Galactic winds that bowled through ancient galaxies and strangled star formation may not have been quite as destructive as previously thought: A new study shows these winds may have also created reservoirs of gas where star formation could continue.
The discovery came from the first-ever detection of carbon hydride (CH+) in ancient "starburst" galaxies, so-called because they experienced periods of rapid and extremely productive star formation. Those early stars then fertilized the universe with heavy elements necessary to create planets like Earth.
Using the powerful Atacama Large Millimeter/submillimeter Array (ALMA) in Chile, the authors of the new study detected the chemical in five of six galaxies studied, according to a statement from European Southern Observatory, which manages ALMA. One of the galaxies, called the "Cosmic Eyelash," is located around 10 billion light-years away, which means the light left the galaxy when the universe was only about 3.7 billion years old.
"CH+ is a special molecule. It needs a lot of energy to form and is very reactive, which means its lifetime is very short and it can't be transported far," Martin Zwaan, an ESO astronomer and contributor of the study published in the journal Nature, said in the statement. "CH+ therefore traces how energy flows in the galaxies and their surroundings."

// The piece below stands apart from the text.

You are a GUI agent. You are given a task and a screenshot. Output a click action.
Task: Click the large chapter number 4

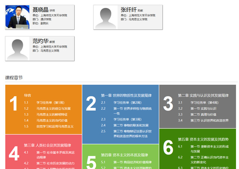tap(13, 154)
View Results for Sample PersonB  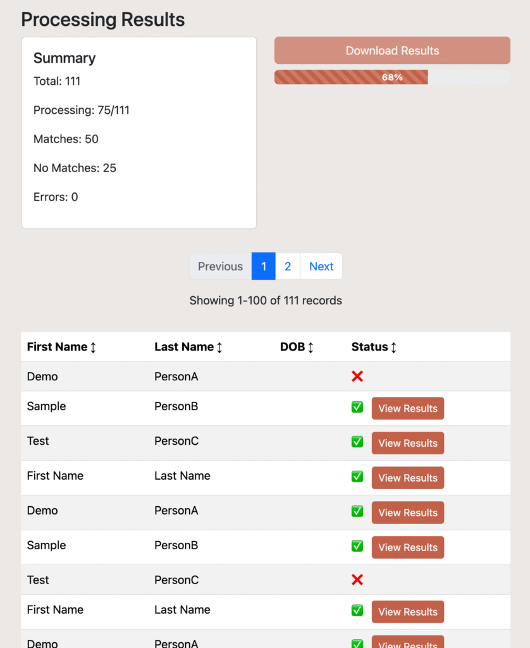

This chemical is produced where turbulent galactic winds dissipate, according to the statement. Powerful galactic winds are produced by very young massive stars as they form, so star-forming regions inside galaxies typically eject large quantities of material from the galaxy. These winds are therefore thought to halt star formation by starving these regions of gas.
But after studying the flow of CH+ in starburst galaxies, the researchers discovered that turbulent motions of these winds can create vast and cool reservoirs of gas extending more than 30,000 light-years from the galaxy's star-forming region. And it is these reservoirs of gas, trapped by the gravity of the galaxy, that continue to fuel star formation long after the original star-forming regions have halted production.
"With CH+, we learn that energy is stored within vast galaxy-sized winds and ends up as turbulent motions in previously unseen reservoirs of cold gas surrounding the galaxy," said lead author Edith Falgarone, of Ecole Normale Supérieure and Observatoire de Paris in France, in the statement. "Our results challenge the theory of galaxy evolution. By driving turbulence in the reservoirs, these galactic winds extend the starburst phase instead of quenching it."
The quantity of gas in these reservoirs couldn't have been solely supplied by galactic winds, however — the researchers suggest that the remaining gases are supplied by galactic mergers or from other streams of gas. But the fact that galactic winds seem to regulate the flow of material to star-forming regions is a "major step forward" in our understanding of how starburst galaxies work in the early universe, the researchers said.